**STUDY MATERIAL**.
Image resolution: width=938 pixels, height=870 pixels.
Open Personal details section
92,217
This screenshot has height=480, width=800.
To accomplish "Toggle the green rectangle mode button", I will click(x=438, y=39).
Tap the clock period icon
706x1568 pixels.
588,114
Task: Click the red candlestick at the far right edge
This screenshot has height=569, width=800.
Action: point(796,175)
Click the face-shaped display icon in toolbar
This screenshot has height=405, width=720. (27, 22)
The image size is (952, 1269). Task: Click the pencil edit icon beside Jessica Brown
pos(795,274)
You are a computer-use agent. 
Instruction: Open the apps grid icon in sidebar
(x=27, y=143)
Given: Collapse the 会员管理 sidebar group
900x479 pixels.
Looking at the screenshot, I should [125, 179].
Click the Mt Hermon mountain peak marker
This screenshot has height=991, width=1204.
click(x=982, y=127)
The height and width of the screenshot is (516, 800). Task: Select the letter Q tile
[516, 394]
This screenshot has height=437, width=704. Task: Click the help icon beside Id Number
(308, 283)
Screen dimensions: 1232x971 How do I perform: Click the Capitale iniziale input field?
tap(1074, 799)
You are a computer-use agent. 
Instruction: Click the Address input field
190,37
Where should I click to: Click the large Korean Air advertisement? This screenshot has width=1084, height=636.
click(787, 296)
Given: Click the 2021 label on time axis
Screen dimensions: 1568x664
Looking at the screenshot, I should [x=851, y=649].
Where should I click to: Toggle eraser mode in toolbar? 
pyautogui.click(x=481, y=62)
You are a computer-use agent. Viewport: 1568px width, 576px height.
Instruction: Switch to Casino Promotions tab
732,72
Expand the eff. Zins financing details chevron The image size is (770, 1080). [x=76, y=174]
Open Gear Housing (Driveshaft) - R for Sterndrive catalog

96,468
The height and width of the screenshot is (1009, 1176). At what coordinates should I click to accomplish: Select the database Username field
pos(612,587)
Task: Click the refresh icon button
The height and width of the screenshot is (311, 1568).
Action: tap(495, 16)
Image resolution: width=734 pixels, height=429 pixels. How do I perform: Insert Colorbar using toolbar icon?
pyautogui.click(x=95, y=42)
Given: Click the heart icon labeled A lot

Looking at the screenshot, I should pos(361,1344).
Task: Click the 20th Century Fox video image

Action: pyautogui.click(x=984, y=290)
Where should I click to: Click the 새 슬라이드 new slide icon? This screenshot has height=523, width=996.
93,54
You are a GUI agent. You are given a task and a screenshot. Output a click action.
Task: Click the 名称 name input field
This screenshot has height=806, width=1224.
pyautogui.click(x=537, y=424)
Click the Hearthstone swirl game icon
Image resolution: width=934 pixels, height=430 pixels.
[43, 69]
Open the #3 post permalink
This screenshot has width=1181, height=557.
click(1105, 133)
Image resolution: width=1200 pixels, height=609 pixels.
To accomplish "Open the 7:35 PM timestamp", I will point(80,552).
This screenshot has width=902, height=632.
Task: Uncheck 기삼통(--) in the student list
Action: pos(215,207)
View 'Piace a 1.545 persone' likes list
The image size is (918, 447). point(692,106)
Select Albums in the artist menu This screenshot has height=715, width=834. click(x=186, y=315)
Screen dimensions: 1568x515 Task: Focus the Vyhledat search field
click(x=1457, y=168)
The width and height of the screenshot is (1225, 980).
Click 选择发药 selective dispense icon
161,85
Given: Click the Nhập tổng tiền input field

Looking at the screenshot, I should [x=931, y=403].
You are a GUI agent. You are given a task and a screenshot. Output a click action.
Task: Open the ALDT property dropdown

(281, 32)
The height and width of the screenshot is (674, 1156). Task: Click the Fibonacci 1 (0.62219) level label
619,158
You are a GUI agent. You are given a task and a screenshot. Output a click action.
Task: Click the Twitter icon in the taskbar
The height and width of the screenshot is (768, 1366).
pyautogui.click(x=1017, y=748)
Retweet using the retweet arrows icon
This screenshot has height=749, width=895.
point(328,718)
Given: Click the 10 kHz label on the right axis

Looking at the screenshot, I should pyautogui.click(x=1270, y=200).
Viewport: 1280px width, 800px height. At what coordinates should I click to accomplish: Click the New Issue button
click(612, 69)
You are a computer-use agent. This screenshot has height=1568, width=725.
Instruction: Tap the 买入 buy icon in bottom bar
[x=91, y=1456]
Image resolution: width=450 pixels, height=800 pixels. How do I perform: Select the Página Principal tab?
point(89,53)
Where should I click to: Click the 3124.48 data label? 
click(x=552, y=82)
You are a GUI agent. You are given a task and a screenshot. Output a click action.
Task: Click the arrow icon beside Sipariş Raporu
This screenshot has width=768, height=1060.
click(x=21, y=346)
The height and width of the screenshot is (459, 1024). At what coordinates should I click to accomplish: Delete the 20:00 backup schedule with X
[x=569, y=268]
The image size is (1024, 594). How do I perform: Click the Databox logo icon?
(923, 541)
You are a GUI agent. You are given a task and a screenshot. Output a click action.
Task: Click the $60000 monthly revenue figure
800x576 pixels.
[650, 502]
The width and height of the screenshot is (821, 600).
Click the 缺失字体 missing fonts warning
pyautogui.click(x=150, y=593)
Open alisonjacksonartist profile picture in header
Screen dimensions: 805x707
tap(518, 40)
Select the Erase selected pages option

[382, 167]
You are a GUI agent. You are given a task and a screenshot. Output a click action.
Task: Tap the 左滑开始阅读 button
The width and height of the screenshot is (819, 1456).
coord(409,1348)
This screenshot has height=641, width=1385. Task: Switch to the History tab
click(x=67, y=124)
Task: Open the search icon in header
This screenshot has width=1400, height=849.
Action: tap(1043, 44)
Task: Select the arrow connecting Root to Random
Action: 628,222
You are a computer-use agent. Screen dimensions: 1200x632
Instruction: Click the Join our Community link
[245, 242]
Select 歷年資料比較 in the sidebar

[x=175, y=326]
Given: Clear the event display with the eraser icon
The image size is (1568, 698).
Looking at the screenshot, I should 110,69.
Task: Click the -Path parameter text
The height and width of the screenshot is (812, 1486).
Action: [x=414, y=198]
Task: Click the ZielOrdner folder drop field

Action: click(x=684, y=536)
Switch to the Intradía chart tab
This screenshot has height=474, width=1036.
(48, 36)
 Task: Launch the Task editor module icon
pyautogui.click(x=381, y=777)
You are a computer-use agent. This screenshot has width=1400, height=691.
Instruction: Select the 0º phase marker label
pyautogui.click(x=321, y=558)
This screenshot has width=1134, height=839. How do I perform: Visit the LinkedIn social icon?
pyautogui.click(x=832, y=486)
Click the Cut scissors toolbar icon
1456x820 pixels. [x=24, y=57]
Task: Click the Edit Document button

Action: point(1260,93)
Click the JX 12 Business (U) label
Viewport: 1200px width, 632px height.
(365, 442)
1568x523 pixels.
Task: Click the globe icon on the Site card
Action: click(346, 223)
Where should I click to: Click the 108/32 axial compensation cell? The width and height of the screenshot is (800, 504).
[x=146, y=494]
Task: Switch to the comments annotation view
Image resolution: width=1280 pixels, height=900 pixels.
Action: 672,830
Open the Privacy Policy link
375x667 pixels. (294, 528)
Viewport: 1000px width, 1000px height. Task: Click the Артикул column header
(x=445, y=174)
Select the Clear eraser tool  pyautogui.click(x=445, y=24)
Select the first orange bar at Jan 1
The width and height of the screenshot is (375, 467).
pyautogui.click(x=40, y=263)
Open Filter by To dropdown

**DESCRIPTION OF THE TASK**. Where the line containing "Viewport: 1200px width, 632px height." appears, start copying, and go on exactly through the last line of the data.

**ANSWER BOX**.
Viewport: 1200px width, 632px height.
(365, 442)
1568x523 pixels.
Task: Click the globe icon on the Site card
Action: click(346, 223)
Where should I click to: Click the 108/32 axial compensation cell? The width and height of the screenshot is (800, 504).
[x=146, y=494]
Task: Switch to the comments annotation view
Image resolution: width=1280 pixels, height=900 pixels.
Action: 672,830
Open the Privacy Policy link
375x667 pixels. (294, 528)
Viewport: 1000px width, 1000px height. Task: Click the Артикул column header
(x=445, y=174)
Select the Clear eraser tool  pyautogui.click(x=445, y=24)
Select the first orange bar at Jan 1
The width and height of the screenshot is (375, 467).
pyautogui.click(x=40, y=263)
Open Filter by To dropdown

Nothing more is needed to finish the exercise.